Army meremas erat kuas di tangan. Ia merasakan degup jantungnya yang berdetak kencang, emosi melanda. Seberapa keras usahanya untuk membenci pria itu, ia tak bisa. Ia hanya berusaha, namun nihil adanya. Dunia seperti menertawakan ketidakberdayaannya, baik kala itu, kini, bahkan esok hari. Penyesalan terbesar dalam hidupnya adalah perjuangan sia-sia yang telah ia rakit bertahun-tahun guna membenci setengah mati manusia biadab itu.

Malam merambat naik, dua kanvas telah selesai dengan sempurna. Army memejamkan matanya sejenak. Palet penuh emosi, lukisan yang mengolok-olok dirinya, juga sebuah kanvas baru yang belum tersentuh.

"Stage of self expression, kan?" Army terkekeh pelan, "Baiklah, mari lanjutkan untuk satu kanvas kosong ini!"

Army meraih botol cat di atas meja. Kemudian membuka tutup pada botol tersebut dan melempar isinya ke atas kanvas kosong.

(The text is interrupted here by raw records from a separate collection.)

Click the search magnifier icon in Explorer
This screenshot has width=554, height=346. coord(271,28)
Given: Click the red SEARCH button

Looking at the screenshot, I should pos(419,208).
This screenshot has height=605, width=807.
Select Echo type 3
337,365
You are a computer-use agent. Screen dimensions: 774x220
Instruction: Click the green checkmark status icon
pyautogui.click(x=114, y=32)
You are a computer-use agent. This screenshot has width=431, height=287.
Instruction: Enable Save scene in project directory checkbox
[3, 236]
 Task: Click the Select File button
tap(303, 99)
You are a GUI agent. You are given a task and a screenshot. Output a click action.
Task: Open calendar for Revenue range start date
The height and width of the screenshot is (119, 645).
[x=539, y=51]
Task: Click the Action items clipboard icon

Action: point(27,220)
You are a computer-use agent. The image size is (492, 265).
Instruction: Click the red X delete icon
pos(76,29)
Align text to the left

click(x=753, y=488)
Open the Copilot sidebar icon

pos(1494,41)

Tangan bersihnya terulur ke arah kanvas, menciptakan pola abstrak tak beraturan tanpa bantuan kuas. Ia menundukkan kepala, merenung sejenak pada apa yang baru saja ia lakukan. Bukankah temanya adalah mengekspresikan diri? Berarti aku bebas menggambarkan perasaanku dalam sebuah lukisan, kan?

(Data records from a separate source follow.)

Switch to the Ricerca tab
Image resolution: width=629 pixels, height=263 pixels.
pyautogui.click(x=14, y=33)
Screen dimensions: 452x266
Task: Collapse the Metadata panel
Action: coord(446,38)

Waktu seolah bergerak cepat sekali. Army menggores lengan atasnya dengan cutter, mengusap darah yang mengucur, lalu memberi gradasi baru pada pola abstrak di atas kanvas. Lukisan yang sebelumnya berwarna hitam abu-abu, kini memiliki nuansa merah darah di atasnya. Army semakin gencar melukai bagian tubuh yang lain, memoles darahnya pada gambar untuk mempercantik maha karyanya. Ia bagai manusia yang hilang akal, bergerak lincah, dan penuh semangat. Ketika kanvas ketiga selesai, sang surya telah muncul di ufuk timur. Fajar telah tiba, hari mulai esok. Army mengusap peluh di wajah. Matanya menatap tiga kanvas yang ia rampungkan dalam satu malam. Lukisan-lukisan ini menjadi cerminan perjalanan emosinya sepanjang malam. Sedih, marah, kehilangan, bahkan keputusasaan.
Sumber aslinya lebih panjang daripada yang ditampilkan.